> do you mean full PCM or just some multi-bit for the DAC ?
There's no (easy) way to do volume attenuation in DSD or multi-bit. So DSD has to be converted to PCM in the first place.
> is there any difference of going from full PCM to some multi-bits (not sure if this is true) and going from 1-bit DSD to multi-bits ?
answered above. unless you use dsd direct (no volume adjustment), all DSD has to be converted to PCM first. Then magic (oversampling/sigma-delta) happens after that. Refer to chips datasheet.
>So my point was if it is possible to do this oversampling externally and make the DAC work without oversampling filters.
you can choose nos filter but it's not available at higher sample rates. See manual "At sample rates higher than 192 kHz DA Filter selection is no longer available. The DAC then uses a fixed Slow filter." Also, disabling the dac filter (NOS) and doing it on your computer will not give you better result ---- DAC's own oversampling can do it at a much higher rate (256x for AKM4493, for instance) and achieve better result, while your computer will struggle upsampling at such high rate.

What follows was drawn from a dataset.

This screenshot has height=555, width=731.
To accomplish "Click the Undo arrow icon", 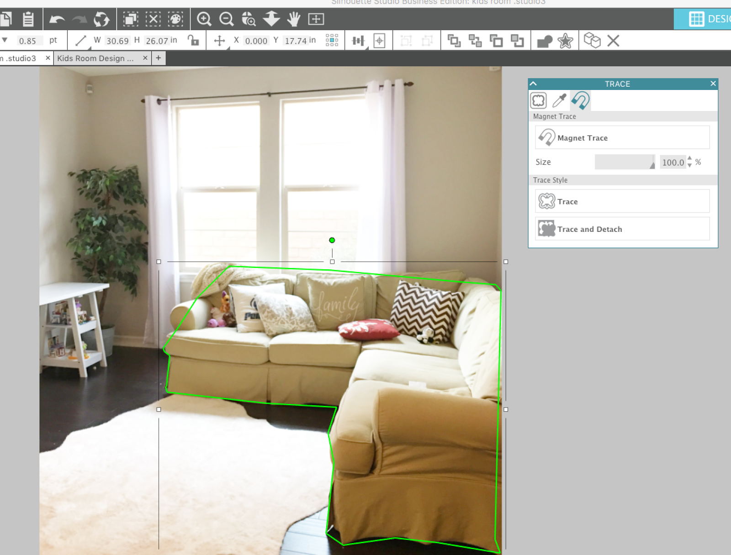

> Also I missed the page in the manual for DSP limitations (just received the DAC yesterday), thanks for that. So for this discussion I can say externally upsampled up to 384kHz when I want to use something from the DSP.
MC confirmed in another thread that the RME TotalMix FX technology will upsample your signal internally. So both DSP and DAC chip will do the upsampling work for you.
If you upsample it to 384khz and send it to the dac, the dac will then apply another filter to upsample it anyway, as mentioned above.